NASCAR Cup Series

Despite first win of the season on Sunday, Fords aren’t doing much better in 2024 | Zier

Despite first win of the season on Sunday, Fords aren't doing much better in 2024 | Zier

Unless you follow NASCAR, you’ve probably never heard of Joey Logano. That’s OK though, because I’m going to fill you in.

Logano drives Fords for one of NASCAR’s top teams, Penske Racing. And he’s pretty good. Not the very best, but pretty good. If he were playing baseball, for example, he wouldn’t be Mike Trout. He might be Yandy Diaz.

Last year, Logano won the NASCAR Cup Series championship. Not because he was the best driver in the sport — that was clearly Kyle Larson — but because the NASCAR point system is not designed to determine a true champion. Its aim has always been to keep as many drivers in the hunt for as long as possible.

In fact, you can make a strong case that at least in 2023, Logano wasn’t even the best driver on his team — that would be Ryan Blaney — let alone in all of stock car racing. But Logano will take it. So will Penske. And so will Ford, which spent most of 2023 being savaged by its competitors, Chevy and Toyota.

Outside of the superspeedways, Daytona, Talladega and now Atlanta, where Ford won three of the six races and where anybody can win if you avoid the big wreck and are in the right lane at the right time on the last lap, Ford pretty much struggled.

RFK’s Brad Keselowski got Ford’s first win of the year Sunday at Darlington. But Fords have been struggling this year.

That was especially true of Stewart-Haas Racing, once an elite Ford team but now seemingly on the verge of collapse. While Logano’s championship and some good runs by Blaney and Chris Buescher, of the somewhat forgotten RFK team, tended to gloss it over, up in Detroit, Ford Performance knew there were problems.

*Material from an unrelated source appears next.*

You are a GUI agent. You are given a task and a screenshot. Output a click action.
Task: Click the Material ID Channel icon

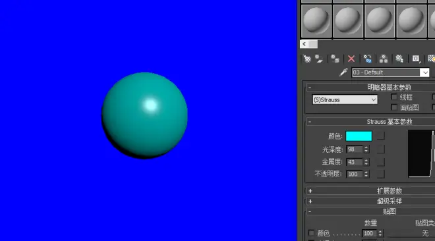416,59
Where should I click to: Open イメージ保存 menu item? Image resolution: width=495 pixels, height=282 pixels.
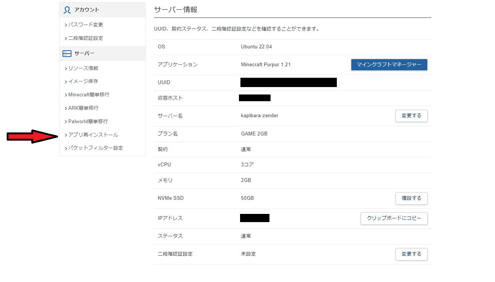click(83, 81)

Because if you’re trying to determine who’s competitive and who’s not, you really have to throw the superspeedway races out. And while NASCAR obviously has to count them, The Ledger doesn’t. And using The Ledger’s system, Blaney was Ford’s top driver with 311 points. That put him eighth, well behind leader Larson with 643.

So NASCAR gave Ford some leeway to make changes this year. Not much, because NASCAR wants all the cars to be the same, but some. Ford rounded off the front bumper and then, in a major move, had the hood slope between the tops of the front fenders. The idea was to channel air up the sloping hood and around the side of the car, making the air flow smoother to help the car turn.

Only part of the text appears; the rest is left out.